I tucked my notes away and returned the books to the shelves. I headed down the hallway, passing the nurse’s office and the attendance office. The administrative offices were located near the main entrance. According to the name plate on the wall beside the door, Shales was still the school principal. I asked his secretary if I could see him, and after a brief wait, I was ushered into his office. I could see my business card sitting in the center of the blotter on his desk.

He was a man in his mid-fifties, medium height, trim, with a square face. The color of his hair had changed from blond to a premature white, and he’d grown it out from its original mid-sixties crewcut. His whole manner was authoritarian, his hazel eyes as watchful as a cop’s. He had that same air of assessment, as if he were checking back through his mental files to come up with my rap sheet. I felt my cheeks warm, wondering if he could tell at a glance what a troublesome student I’d been in high school.

“Yes, ma’am,” he said. “What can I do for you?”

“I’ve been hired by Royce Fowler in Floral Beach to look into the death of a former student of yours named Jean Timberlake.” I’d expected him to remember her without further prompting, but he continued to look at me with studied neutrality. Surely he couldn’t know about the dope I’d smoked back then.

“You do remember her,” I said.

“Of course. I was just trying to think if we’d held on to the records on her. I’m not sure where they’d be.”

“I’ve just had a conversation with Bailey’s attorney. If you need some kind of release …”

He gestured carelessly. “That’s not necessary. I know Jack Clemson and I know the family. I’d have to clear it with the school superintendent, but I can’t see that it’d be any problem … if we can locate ‘em. It’s the simple question of what we’ve got. You’re talking more than fifteen years ago.”

“Seventeen,” I said. “Do you have any personal recollections of the girl?”

“Let me get clearance on the matter first and then I’ll get back to you. You’re local?”

“Well, I’m from Santa Teresa, but I’m staying at the Ocean Street in Floral Beach. I can give you the number …”

“I’ve got the number. I’ll call you as soon as I know anything. Might be a couple of days, but

we’ll see what we can do. I can’t make any guarantees.”

“I understand that,” I said.

“Good. We’ll help you if we can.” His handshake was brisk and firm.

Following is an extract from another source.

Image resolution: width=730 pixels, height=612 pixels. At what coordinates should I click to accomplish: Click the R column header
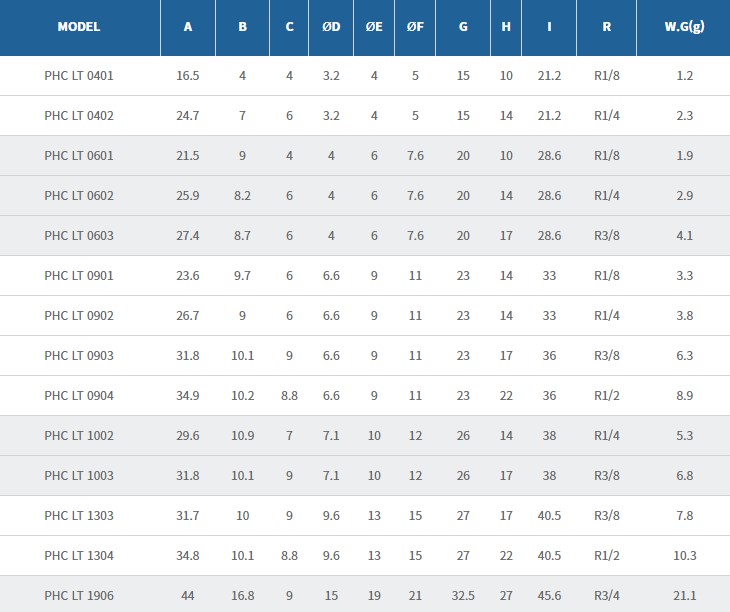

At three-fifteen I headed north on Highway 1 to the San Luis Obispo County Sheriff’s Department, part of a complex of buildings that includes the jail. The surrounding countryside is open, characterized by occasional towering outcroppings of rock. The hills look like soft humps of foam rubber, upholstered in variegated green velvet. Across the road from the Sheriff’s Department is the California Men’s Colony, where Bailey had been incarcerated at the time of his escape. It amused me that in the promotional literature extolling the virtues of life in San Luis Obispo County, there’s never any mention of the six thousand prisoners also in residence.